One of the more complex answers involves hormones. There are many reasons why people around the world enjoy gardening so much, but when it comes down to it, it’s the release of serotonin and dopamine in our brains that draws us to continue to work at keeping our plants alive. According to a study done in 2013 published by Behavioural Process, there is a bacterium in soil called Mycobacterium vaccae, and results have shown that contact with this bacteria can help lower anxiety and depression in mice. Depression is associated with a lack of serotonin in the brain. This is said to be why so many people enjoy getting their hands dirty in the garden, releasing serotonin in the prefrontal cortex.
Other than hormones, another theory that might help explain why humans seem to be so drawn to plants and dirt is a concept called ‘earthing’ or ‘grounding’. According to the proponents of this theory, we are harmed by modern day society in which we don’t find ourselves connecting with the ground and earth much. We’re often inside, standing on shoes, concrete or wood, but the act of standing or walking barefoot on raw, bare land connects us to the earth. According to the Earthing Institute, skin contact with any raw earth or land – such as the beach, a grass field, a forest, or your own garden – can help people feel and look healthier, lower insomnia and stress, lower inflammation, and help with many other medical issues.
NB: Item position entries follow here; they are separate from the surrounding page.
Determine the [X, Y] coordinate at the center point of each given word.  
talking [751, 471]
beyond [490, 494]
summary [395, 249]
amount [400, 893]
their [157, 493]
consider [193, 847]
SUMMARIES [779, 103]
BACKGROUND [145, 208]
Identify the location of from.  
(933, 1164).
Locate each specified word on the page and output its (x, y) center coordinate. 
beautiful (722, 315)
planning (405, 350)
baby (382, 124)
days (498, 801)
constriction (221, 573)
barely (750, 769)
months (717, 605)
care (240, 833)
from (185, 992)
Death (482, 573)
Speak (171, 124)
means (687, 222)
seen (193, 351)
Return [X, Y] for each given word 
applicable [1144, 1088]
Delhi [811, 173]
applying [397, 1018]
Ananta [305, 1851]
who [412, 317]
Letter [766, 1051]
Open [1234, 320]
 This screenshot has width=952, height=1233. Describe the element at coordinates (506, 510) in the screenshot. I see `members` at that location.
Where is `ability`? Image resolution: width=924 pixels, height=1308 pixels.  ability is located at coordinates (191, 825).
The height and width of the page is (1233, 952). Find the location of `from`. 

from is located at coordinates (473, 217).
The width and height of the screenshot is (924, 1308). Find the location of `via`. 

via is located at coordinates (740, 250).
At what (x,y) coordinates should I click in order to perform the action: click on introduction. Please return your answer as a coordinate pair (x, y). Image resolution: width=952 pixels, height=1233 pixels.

The science on this is not yet widely accepted, but aspects of the theory do have some support. For example, according to a study led by affiliates of Harvard Medical School, when children are exposed to microbes at a young age, it can prevent the development of allergies and autoimmune diseases.
Generally speaking, contact with nature in general is well-known to have benefits.
In fact, for years, doctors in Canada have been prescribing nature walks for people experiencing mental health issues, and recently a partnership with Parks Canada Agency has allowed doctors to hand out national park, marine conservation area, and historic location passes to those who are in need of some time in nature, or time with loved ones.
Besides nature walks, gardening has some more emotional benefits. Many people enjoy gardening with their families and loved ones because it creates a deeper emotional connection, and the stress relief and happiness that comes with gardening is amplified when you’re spending time with someone important to you.
Regardless of the underlying reasons, there is no doubt that for many, gardening is simply fun.
A 71-year-old gardener from Lynden, Washington told 8forty, “There’s nothing like being outside and playing with the dirt – then watching the plants pop through the ground. So rewarding!”